西川温泉西川集会所の外観 中に入って初めて「温泉浴場」の文字

 一般民家のような建物で、外側には本当に「西川集会所」としか書かれていない。
 恐る恐る玄関を開け、靴を脱ぐ。
 本当に中もただの民家のようだが、入って直ぐ目に付くところに「受付 料金500円」と更に手書きで「温泉浴場↑」と書かれていた。

 左手の襖が開いていて、中からテレビの音がする。
 「失礼しまーす」
 中でお茶菓子を摘みながらテレビを見ていたのは二人のおばちゃんだった。
 「温泉に入らせていただきたいのですが」
 「ああ、どうぞどうぞ」
 「ええと・・・」
 「ここは初めて? そこの廊下を真っ直ぐ行くとお風呂だから。女湯は奥ね。ゆっくり入っていってよ」

女湯・・・男湯も源泉蛇口が左右対称の他は同じ 床にざぶざぶ掛け流されているようすが判ると思う

 ドキドキしながら誰もいない浴室のドアを開けると、もう嬉しくなるくらいざあざあざぶざぶとお湯が出ている。
 ニ、三人入れるかどうかという四角い木の浴槽には全開になった源泉蛇口からこれでもかという勢いでお湯が出ている。
 狭い洗い場にある蛇口もまた全開になっていて、そこからも置かれた洗面器に向かって勢いよくお湯が出ていた。すくってみたらそれも源泉だった。
 そしてその二ヶ所から出るお湯は排水も間に合わず、洗い場の床はおよそ5センチほど、常に温泉の洪水状態だった。
 ・・・脱衣所に「お尻をよく洗ってから入りましょう」といった張り紙があったが、うん、ただ洗い場に座っているだけで十分お尻は綺麗になると思う。

 先ほどの川治の湯と違い、こちらはゆで卵の臭いがする。お湯からはさほど感じないが、肌には鉄臭も残るような感じ。
 色は無色透明。すっきりと綺麗なお湯。
 ごく柔らかい肌触りで、ぬれたまま腕をこするとオイリーなぬるぬるすべすべ感を感じる。
 窓を開ければ目に鮮やかな新緑。
 こんなに良い場所がまもなくダムに沈むなんて・・・もったいなさすぎる。

力強い源泉 こちらからも常に勢いよく溢れている

 湯上がり、「なんだよう、旦那さんもお子さんもいるならみんな連れておいでよう、子供料金は取らないんだからさ、家族みんなで入っていきなよ」と受け付けてくれたおばちゃんたちが口々に言ってくれた。

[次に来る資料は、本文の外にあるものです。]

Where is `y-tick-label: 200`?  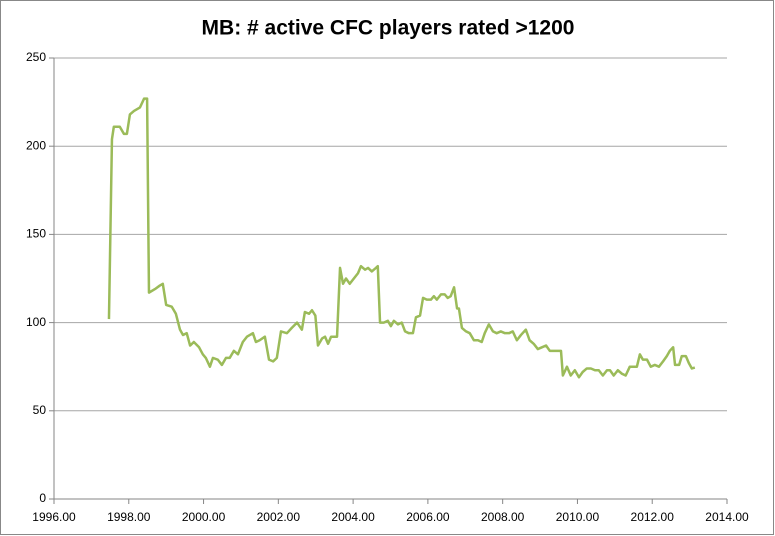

 ダムの水位が上がり、全部沈んだらどうなるか、二、三日のうちに会合が開かれ決定されるのだそうだ。
 既におばちゃんたちの自宅や主な建物は、みんなもっと高い場所にある池の側に移転したのだそうだ。
 この集会所もあと二、三ヶ月のうちには引き払うのだそうだ。

 でもまた新しく同じような施設を作る予定があるというが。
 「新しい施設でも、奥さんがたは受付をされますか?」
 「さあ、それはどうだかねぇ」

 やはり今のこれがこのままずっとあるわけではないのだ。
 おばちゃんたちがいてこその西川温泉。
 「あと二ヶ月は大丈夫だから、またおいでね」と手みやげに煎餅の袋をくれた。
 食べかけなのだが、お子さんたちの分もと、卓上に出してあった分まで袋に戻して持たせてくれた。
 何だか哀しいような、寂しいような。
 でもやっぱり嬉しかった。
 ダムの水底に沈む前に、西川温泉を訪ねることができて。